▸ **Task prompt**
Set down word for word each line from the start of the listing through the line that contains "293x228 pixels.", both included.

^^^^^^^^

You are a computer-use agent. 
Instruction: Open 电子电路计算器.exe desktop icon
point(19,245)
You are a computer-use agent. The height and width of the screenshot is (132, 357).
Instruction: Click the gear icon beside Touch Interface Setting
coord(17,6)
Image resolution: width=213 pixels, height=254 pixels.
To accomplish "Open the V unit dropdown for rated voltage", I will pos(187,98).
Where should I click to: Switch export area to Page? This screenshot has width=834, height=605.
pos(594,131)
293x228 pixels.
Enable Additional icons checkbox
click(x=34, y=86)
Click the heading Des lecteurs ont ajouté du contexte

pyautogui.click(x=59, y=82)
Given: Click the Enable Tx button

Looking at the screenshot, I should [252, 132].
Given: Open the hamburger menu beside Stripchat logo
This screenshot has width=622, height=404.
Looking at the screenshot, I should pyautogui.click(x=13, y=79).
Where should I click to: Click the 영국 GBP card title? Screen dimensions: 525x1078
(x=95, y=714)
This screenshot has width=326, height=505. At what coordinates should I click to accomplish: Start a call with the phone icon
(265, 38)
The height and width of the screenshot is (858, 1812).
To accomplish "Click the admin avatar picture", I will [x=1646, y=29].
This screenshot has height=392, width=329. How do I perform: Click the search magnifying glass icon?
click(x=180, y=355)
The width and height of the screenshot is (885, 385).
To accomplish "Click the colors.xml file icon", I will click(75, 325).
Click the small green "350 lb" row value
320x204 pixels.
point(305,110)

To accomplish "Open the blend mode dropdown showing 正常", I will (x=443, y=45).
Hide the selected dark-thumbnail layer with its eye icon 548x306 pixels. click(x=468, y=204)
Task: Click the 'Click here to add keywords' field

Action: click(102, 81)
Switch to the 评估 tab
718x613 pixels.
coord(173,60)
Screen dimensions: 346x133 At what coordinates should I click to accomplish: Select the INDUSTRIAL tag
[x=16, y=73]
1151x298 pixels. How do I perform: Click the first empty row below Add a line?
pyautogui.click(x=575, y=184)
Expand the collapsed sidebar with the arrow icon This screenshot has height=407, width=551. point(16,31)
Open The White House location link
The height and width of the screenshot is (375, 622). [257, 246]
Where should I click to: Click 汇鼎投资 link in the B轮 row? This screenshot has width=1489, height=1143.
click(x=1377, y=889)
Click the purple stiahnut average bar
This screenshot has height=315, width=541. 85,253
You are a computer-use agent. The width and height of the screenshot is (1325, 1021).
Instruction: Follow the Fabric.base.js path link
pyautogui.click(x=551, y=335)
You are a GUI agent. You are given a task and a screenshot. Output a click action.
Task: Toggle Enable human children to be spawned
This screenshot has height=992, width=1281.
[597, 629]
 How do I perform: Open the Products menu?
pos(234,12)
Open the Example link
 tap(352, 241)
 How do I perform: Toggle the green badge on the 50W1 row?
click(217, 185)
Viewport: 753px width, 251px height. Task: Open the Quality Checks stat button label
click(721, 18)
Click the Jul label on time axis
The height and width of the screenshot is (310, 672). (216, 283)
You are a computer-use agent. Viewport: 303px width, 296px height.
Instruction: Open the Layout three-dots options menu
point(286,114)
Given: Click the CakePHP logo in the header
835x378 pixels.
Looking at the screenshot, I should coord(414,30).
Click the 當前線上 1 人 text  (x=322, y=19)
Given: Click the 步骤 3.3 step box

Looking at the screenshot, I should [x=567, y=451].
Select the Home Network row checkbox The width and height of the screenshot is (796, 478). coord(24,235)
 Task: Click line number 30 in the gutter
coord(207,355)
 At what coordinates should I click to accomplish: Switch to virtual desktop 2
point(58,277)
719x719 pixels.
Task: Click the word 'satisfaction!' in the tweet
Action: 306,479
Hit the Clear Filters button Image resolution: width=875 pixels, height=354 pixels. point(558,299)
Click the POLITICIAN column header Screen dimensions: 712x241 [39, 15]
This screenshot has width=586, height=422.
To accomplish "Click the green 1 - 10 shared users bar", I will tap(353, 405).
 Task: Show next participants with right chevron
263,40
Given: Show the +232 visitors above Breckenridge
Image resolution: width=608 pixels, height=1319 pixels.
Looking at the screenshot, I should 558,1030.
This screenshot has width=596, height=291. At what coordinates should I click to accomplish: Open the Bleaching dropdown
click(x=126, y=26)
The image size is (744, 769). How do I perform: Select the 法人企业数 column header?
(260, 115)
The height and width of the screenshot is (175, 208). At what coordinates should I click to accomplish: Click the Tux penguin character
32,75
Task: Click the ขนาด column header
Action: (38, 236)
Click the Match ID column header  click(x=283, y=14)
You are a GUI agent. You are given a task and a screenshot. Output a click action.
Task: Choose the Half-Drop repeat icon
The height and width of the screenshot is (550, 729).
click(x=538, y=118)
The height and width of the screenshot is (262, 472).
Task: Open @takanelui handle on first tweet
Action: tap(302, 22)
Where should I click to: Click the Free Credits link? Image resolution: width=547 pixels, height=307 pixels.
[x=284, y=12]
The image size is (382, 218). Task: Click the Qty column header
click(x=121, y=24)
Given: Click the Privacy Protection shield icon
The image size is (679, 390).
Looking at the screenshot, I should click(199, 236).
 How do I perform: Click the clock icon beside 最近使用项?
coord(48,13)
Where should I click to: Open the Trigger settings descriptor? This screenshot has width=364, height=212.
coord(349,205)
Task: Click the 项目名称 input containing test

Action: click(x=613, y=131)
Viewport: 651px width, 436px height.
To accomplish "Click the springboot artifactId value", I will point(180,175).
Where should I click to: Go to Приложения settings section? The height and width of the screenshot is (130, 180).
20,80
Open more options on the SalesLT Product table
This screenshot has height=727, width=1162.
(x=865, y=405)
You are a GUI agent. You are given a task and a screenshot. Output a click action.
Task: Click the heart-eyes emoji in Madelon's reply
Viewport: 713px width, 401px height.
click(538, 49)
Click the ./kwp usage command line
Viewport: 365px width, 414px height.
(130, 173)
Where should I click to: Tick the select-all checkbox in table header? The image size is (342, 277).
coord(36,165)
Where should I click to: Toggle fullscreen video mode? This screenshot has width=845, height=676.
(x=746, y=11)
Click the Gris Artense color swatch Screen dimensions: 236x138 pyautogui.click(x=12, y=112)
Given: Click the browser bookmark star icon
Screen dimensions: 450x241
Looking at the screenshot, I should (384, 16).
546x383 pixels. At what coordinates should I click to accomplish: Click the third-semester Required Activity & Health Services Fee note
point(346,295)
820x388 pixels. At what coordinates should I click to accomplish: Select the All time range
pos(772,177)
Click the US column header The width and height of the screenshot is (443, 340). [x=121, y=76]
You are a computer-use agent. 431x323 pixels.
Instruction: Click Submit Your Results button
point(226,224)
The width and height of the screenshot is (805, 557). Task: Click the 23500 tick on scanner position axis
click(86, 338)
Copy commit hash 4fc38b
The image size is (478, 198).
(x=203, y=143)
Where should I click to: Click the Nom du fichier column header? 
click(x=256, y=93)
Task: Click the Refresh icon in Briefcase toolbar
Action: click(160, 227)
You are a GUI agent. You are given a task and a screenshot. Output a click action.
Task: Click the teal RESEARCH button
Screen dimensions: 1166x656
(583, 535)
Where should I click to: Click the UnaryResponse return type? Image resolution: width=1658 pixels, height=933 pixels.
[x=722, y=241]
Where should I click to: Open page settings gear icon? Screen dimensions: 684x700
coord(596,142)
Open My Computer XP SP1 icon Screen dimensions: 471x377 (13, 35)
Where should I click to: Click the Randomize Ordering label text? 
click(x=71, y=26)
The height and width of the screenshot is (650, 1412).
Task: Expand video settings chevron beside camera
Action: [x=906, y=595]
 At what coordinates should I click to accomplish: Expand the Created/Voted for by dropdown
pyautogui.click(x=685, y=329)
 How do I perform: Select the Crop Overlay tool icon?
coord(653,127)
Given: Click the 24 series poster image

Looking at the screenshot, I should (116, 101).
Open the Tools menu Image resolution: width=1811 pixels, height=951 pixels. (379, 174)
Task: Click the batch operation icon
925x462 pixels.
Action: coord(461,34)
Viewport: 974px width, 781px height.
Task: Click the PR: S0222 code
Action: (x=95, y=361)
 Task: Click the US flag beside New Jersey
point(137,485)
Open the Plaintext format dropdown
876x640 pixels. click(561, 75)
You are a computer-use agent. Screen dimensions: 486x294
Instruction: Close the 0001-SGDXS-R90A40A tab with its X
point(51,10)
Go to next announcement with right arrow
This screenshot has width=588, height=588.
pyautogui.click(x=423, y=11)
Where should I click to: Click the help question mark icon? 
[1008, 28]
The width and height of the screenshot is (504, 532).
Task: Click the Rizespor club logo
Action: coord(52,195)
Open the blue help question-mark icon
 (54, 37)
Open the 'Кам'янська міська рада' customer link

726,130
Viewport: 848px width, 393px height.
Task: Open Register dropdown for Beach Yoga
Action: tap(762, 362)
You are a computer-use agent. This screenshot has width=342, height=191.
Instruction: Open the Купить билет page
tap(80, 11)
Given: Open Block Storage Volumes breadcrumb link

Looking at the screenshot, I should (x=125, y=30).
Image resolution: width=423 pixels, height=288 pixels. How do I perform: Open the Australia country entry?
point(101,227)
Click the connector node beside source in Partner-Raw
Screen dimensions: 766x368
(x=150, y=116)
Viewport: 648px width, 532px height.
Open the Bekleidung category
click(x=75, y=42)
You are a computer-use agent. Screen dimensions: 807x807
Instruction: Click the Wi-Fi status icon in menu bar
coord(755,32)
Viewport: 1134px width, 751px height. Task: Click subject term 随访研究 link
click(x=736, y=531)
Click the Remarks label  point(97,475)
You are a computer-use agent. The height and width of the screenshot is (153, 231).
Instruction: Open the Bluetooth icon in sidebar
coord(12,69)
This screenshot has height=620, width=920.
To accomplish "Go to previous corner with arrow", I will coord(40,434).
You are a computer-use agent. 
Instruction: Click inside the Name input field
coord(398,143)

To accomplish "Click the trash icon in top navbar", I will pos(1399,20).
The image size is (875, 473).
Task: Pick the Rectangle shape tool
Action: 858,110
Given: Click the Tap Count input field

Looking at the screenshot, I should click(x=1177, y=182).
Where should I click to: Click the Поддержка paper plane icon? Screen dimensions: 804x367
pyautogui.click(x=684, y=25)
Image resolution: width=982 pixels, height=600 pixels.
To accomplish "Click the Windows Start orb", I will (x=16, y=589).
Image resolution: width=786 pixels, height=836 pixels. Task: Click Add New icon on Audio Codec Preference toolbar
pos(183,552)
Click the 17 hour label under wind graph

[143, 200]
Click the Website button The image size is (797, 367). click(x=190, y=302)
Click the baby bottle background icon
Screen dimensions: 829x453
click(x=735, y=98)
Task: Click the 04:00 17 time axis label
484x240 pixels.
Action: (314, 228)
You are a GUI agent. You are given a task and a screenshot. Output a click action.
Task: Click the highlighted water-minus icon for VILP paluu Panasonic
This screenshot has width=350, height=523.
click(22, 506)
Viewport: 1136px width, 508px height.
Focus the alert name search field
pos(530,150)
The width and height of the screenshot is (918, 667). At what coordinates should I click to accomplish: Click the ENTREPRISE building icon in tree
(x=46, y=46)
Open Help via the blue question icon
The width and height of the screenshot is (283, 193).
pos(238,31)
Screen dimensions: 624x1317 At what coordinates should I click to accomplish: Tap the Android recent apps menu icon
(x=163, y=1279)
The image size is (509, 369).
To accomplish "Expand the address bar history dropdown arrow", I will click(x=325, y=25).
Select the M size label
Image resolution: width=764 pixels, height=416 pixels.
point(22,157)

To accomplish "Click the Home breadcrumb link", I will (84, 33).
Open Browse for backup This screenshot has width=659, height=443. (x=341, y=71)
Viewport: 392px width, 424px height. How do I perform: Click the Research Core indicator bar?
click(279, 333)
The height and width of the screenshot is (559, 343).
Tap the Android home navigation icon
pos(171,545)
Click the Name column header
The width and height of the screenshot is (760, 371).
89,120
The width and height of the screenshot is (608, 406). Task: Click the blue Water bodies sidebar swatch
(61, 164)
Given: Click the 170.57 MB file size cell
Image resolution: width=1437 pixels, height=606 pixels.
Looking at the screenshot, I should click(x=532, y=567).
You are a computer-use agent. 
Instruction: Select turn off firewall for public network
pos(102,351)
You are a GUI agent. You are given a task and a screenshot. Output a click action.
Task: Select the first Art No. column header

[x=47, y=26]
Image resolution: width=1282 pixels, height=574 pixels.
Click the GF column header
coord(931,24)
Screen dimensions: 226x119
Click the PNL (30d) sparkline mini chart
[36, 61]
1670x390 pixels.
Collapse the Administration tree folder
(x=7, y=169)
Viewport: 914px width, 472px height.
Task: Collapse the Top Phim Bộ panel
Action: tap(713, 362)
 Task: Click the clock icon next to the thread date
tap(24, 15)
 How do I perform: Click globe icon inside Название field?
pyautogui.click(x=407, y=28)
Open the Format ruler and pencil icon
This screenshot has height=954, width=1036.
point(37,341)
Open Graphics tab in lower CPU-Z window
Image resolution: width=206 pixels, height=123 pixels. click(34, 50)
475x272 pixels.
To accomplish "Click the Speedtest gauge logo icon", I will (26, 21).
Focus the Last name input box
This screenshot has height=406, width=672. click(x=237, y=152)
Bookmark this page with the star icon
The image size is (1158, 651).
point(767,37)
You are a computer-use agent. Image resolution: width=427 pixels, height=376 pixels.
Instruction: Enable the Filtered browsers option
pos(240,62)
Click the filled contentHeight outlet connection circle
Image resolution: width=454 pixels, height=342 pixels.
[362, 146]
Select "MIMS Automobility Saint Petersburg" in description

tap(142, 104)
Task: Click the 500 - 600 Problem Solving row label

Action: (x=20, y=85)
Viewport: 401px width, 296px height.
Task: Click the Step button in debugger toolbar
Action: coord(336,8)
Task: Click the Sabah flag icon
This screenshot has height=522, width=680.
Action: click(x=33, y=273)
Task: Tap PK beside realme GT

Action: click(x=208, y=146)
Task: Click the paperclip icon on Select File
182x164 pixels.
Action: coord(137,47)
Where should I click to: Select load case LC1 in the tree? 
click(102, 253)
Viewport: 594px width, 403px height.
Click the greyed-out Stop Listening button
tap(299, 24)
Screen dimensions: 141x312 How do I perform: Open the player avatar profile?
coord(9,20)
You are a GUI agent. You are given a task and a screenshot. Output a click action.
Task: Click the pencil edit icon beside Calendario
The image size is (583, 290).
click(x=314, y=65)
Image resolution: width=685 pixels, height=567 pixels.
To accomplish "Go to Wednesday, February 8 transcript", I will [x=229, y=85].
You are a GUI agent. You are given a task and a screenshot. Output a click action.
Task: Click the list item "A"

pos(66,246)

^^^^^^^^

▸ **Exercise response**
You are a computer-use agent. 
Instruction: Open 电子电路计算器.exe desktop icon
point(19,245)
You are a computer-use agent. The height and width of the screenshot is (132, 357).
Instruction: Click the gear icon beside Touch Interface Setting
coord(17,6)
Image resolution: width=213 pixels, height=254 pixels.
To accomplish "Open the V unit dropdown for rated voltage", I will pos(187,98).
Where should I click to: Switch export area to Page? This screenshot has width=834, height=605.
pos(594,131)
293x228 pixels.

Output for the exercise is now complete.